L'horreur est indescriptible. Les rivières sont rouges de sang, les charognards se nourrissent des cadavres avant l'arrivée des équipes chargées de l'enterrement. À Rome, la nouvelle sème le chaos. Les familles s'arrachent les cheveux de chagrin, cherchant des nouvelles de leurs fils et frères qui ne reviendront jamais. Certains s'effondrent de désespoir, d'autres se déchaînent de colère, blâmant le Sénat, les dieux ou le destin lui-même. Des émeutes éclatent, l'ordre vacille. Dans toute l'Italie, les alliés de Rome hésitent. Certains, craignant l'anéantissement, font défection au profit d'Hannibal, espérant échapper au sort des vaincus. D'autres fortifient leurs villes, se préparant à un siège ou à des représailles.
La violence et la suspicion engendrent de nouvelles horreurs. À Capoue, les sympathisants romains présumés sont pourchassés et purgés ; à Rome, ceux qui sont accusés de déloyauté sont exécutés sans procès. Les pillards carthaginois continuent leurs ravages, tandis que la riposte romaine est rapide et impitoyable : villages incendiés, otages pris, communautés entières déracinées. Le véritable coût de la guerre est supporté par les civils. Les familles sont séparées, les enfants deviennent orphelins, les survivants errent sur les routes à la recherche d'un refuge. La faim et la maladie s'abattent sur les populations affaiblies et déplacées, aussi sûrement que l'épée.
Pourtant, alors même que l'étoile d'Hannibal monte, ses limites apparaissent clairement. Son armée, redoutable mais loin de chez elle, manque des machines de siège et des provisions nécessaires pour mettre Rome à genoux. Les renforts ne parviennent pas à arriver ; les murs de la ville restent intacts. Le Sénat, meurtri mais toujours debout, refuse de céder. Rome rassemble de nouvelles légions, enrôlant même des esclaves, et forge une nouvelle armée à partir des cendres de la défaite. La ville devient une forteresse, ses habitants unis dans une sombre détermination.
Alors que la guerre entre dans sa phase la plus sanglante, les deux camps sont engagés dans une lutte acharnée d'endurance. Les victoires d'Hannibal ont engendré la complaisance et l'excès de confiance chez ses alliés, tandis que la survie de Rome ne fait que renforcer sa volonté. À travers la Méditerranée, le conflit s'étend vers le sud jusqu'à Capoue, vers l'est jusqu'aux Pouilles, et même au-delà de l'Adriatique, alors que Philippe V de Macédoine envisage une alliance avec Carthage.
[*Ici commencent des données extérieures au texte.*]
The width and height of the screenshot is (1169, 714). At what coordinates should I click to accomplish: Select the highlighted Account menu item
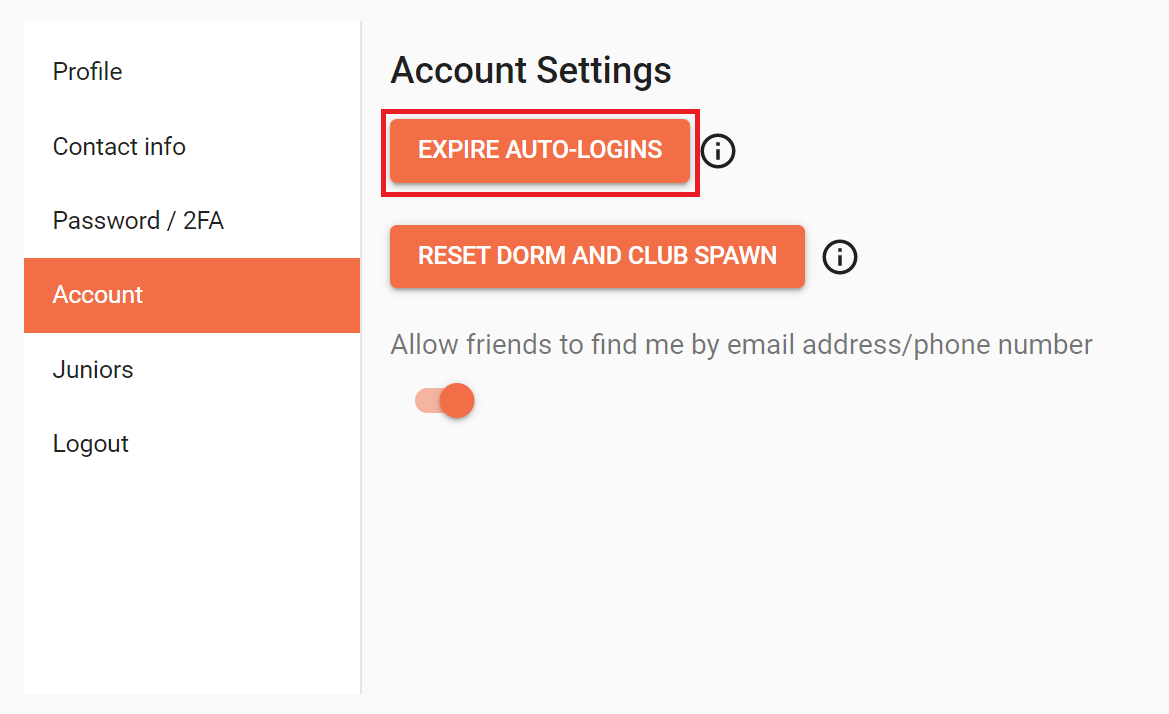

Les flammes de la guerre se propagent de l'Italie à l'Espagne, à la Sicile, jusqu'aux portes mêmes de Carthage.
À présent, alors que l'horizon s'assombrit sous la fumée et que le sort des empires est en jeu, le prochain acte s'écrira dans le sang et le fer. Le coût ne se mesurera pas seulement en termes de territoire, mais aussi en vies humaines, en familles brisées, en champs ruinés et en détermination indomptable d'un peuple qui refuse de céder.